I am a dad, which means I don't need help, right? I am supposed to be the protector and the provider and the ultimate problem solver. I will just throw on my adult superman underoos that I got for Father's Day (so I can match you) and figure it out. I am strong and all powerful and I got this, right?
That is the type of thinking that most dads have. We somehow think if we have to ask for help, we are weak or worse yet letting down our fathers before us because we never saw them ask for help. We don't want to disappoint the man who raised us and encouraged our independent problem solving. But, here are three disservices we are doing by not asking for help when we truly need it.
- You are not giving your son a good example. By buying into this type of thinking, we perpetuate this stereotype. Teach your son it is okay to ask for help and show him how even you need help sometimes. Otherwise, when he grows up and is struggling with life, he too will say everything is fine when he is barely treading water.
- You might go crazy. Stress is real. Life is real. Struggle is real. When you are shouldering it on your own, the burden begins to crack the foundation. It will take a toll on your body and mind and heart.
- You are denying others the opportunity to show love. Most people will stand by and watch and not offer to help. They either won't know how to help or are too afraid of offending your pride by offering help or think someone else will do it. But when we ask for help, we give them the opportunity to give of themselves and thus show love.
I get it, it is tough to ask for help. Just being honest with yourself and admitting you need help is hard. Even letting people see you get down on your knees and ask the Big Man upstairs for help is difficult.
And the expressions that accompany the task of asking for help don't help much either. Often, the phrase that precedes "and ask for help" is "swallow your pride". This conjures up an image of a boy having to gulp down this big nasty spoonful of medicine. We have all been there, and we know the medicine made us feel better, but it wasn't very pleasant.
That is why, on the flip side of the coin, when you see the opportunity to help others, you have to just help. Forgive someone the task of having to ask and damn the worry about offending their pride. Just start helping where you can. Get off the sidelines and into the game. There are so many in this world that need help, that deserve help, that are worth our love.
Recently, in the dad blogging community, I saw this initiative type helping. One of our own, Oren Miller at bloggerfather.com, was diagnosed with stage four lung cancer. With this burden on his shoulders, his only requests were for the happiness of his wife and kids. We, as an online community, felt helpless to help the man who brought us together and helped so many of us. Luckily we have people like Brent Almond of designerdaddy.com (among countless other great dads and all around good people) that refused to let us stand on the sideline. At least we could scrounge up a couple bucks and send Oren and his family on a vacation or something. So Brent started one of those GiveForward campaigns for Oren. By asking for him, he gave us the opportunity to give, to help, to show our love. In twelve short hours the initial goal was meant and it was decided to raise the bar. Heartwarming and heartbreaking all at the same time.

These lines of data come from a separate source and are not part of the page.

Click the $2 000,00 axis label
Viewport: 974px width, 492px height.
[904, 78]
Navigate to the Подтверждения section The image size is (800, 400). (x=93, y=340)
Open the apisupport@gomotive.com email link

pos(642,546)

We can all help someone and we all could use some help ourselves. You would think the simple fact that we are all in the same boat, all afflicted with that same terminal condition called life, that it would be enough to make sure we all help each other every chance we got. Unfortunately, sometimes you still have to ask, and that is perfectly alright. But I hope you grow up to have friends who don't have to ask for help, because you beat them to the punch.